They explain the structure of the XNN, the patterns discovered during induction, and the components that influence predictions across a dataset or segment.

Global explanations answer the question:

How does the model make predictions?

They are different from local explanations, which focus on a specific query or batch of queries. Global explanations help you understand the model’s overall behaviour before inspecting individual predictions.

Why global explanations matter

XNNs are interpretable because their internal structure is inspectable.

Modules, partitions, rules, bins, attributions, dependencies, constraints, and dataset characteristics can all be used to understand how a model behaves. Global explanations organise that information so the model can be reviewed at the dataset, segment, feature, module, and interaction level.

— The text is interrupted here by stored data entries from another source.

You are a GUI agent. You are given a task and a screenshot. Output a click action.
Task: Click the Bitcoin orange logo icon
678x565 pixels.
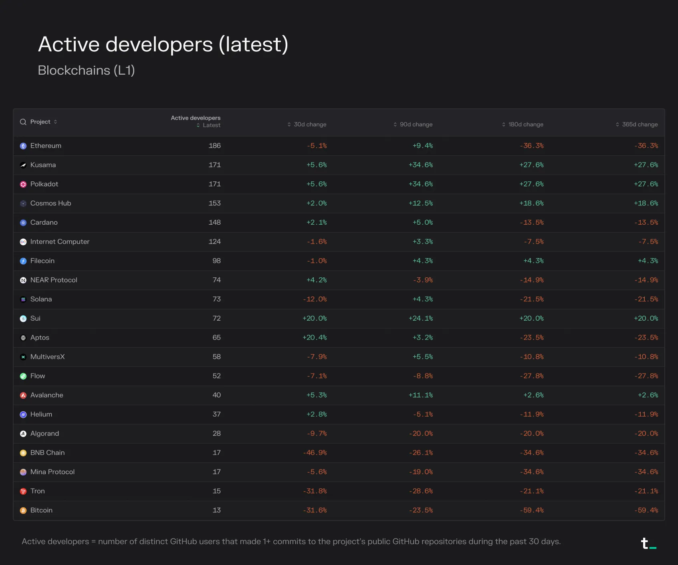23,510
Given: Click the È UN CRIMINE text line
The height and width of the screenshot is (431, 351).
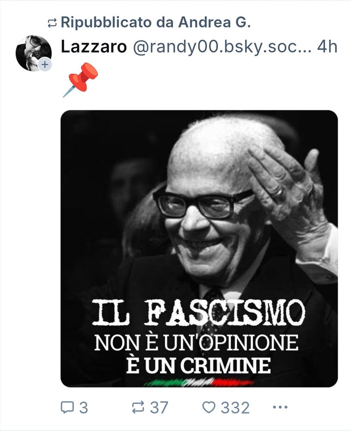Looking at the screenshot, I should point(199,365).
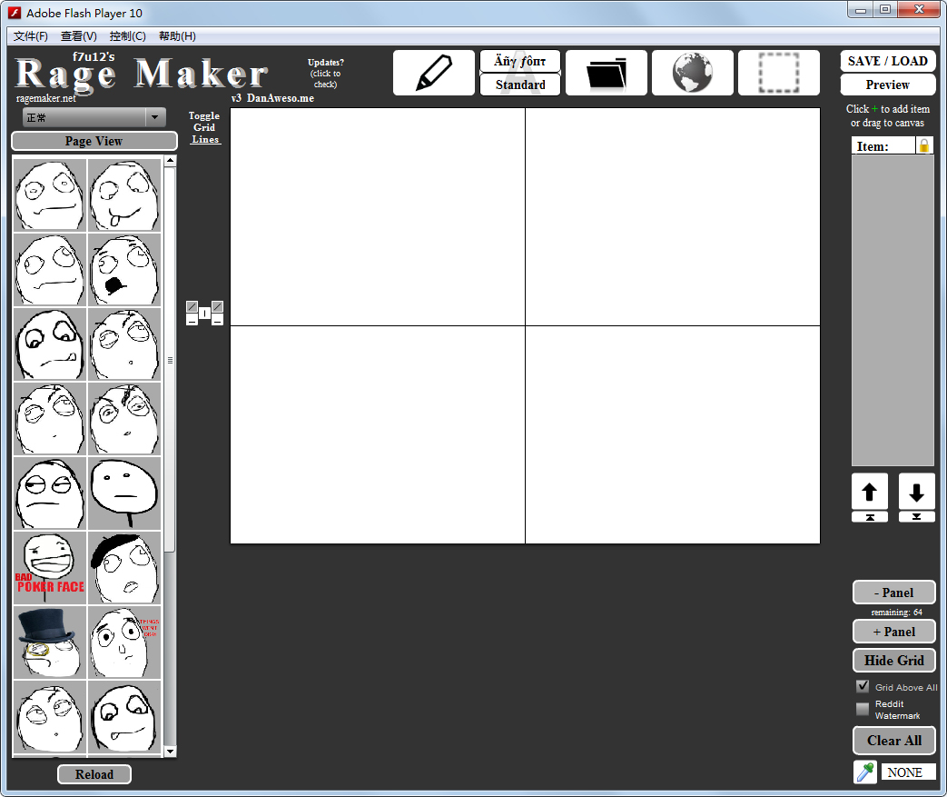Open the 文件(F) menu
This screenshot has height=797, width=947.
coord(30,35)
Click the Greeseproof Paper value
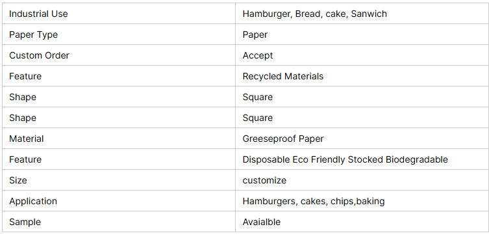The height and width of the screenshot is (242, 489). point(283,139)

This is useful for model review, monitoring, validation, bias analysis, and understanding whether the model has learned behaviour that matches the data and domain context.

Global explanation components

Global explanations include several components.

ComponentDescription
DatasetDataset-related information used to understand the data behind the model, including features, histograms, anomalies, segments, dependencies, and constraints.
Module and feature importanceGlobal attribution summaries that show which modules, features, and interactions have the largest average impact on predictions.
Module dependency plotA visualisation of how a module’s attribution changes with respect to its input features.
Strengths and weaknessesConfidence-style measures that describe model strength and uncertainty across activated partitions, data segments, batches, or datasets.

Dataset explanations

Dataset-related explanations describe the data used to create and understand the model.

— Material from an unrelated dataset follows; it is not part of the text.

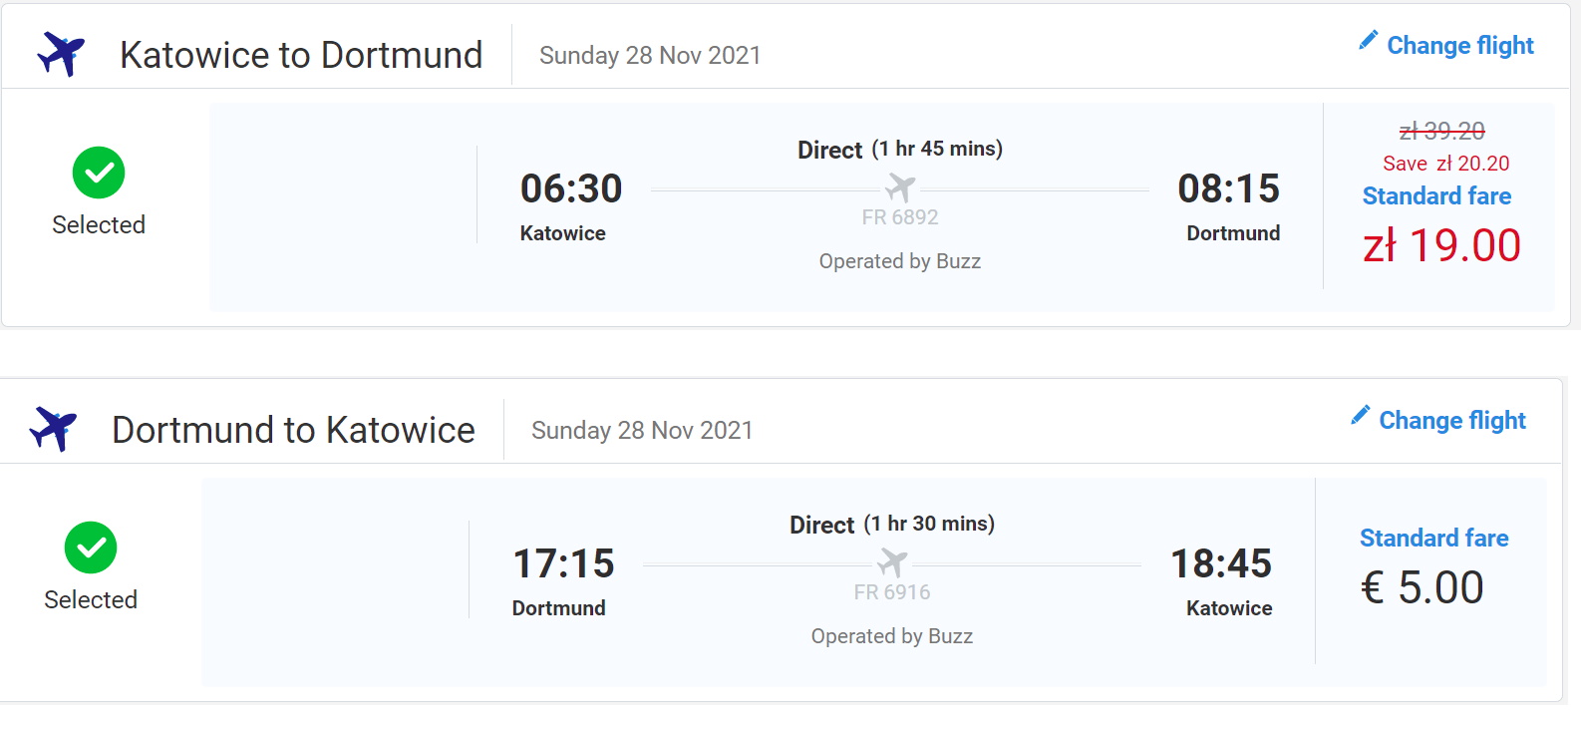
Task: Click the pencil icon on the return flight
Action: pos(1361,415)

They include feature information, engineered features, histograms, feature groups, anomalies, windowing, segments, time-series transformations, dependencies, and constraints.

These concepts help explain not just what the model learned, but also the data context in which it learned it.

Importance explanations

Module and feature importance explain which parts of the model matter most at a global level.

Module importance ranks XNN modules by their average absolute attribution across a dataset or segment. This shows which features and feature interactions have the largest impact on predictions.

Feature importance uses decomposed attributions to rank individual features by their average absolute contribution across multiple rows.

Dependency explanations

Module dependency plots show how a module’s attribution changes as its inputs change.

They are similar in purpose to partial dependency plots, but are generated directly from the Hybrid Intelligence model. This makes them a direct representation of what the model learned about a feature or feature interaction.

Strength and uncertainty explanations

Strengths and weaknesses describe confidence-related behaviour at a global level.

Strength reflects the amount of training data in activated partitions and the quality of the partition model fit. Uncertainty reflects estimator variance and partition prediction variance. These measures can be aggregated across a segment, batch, or dataset.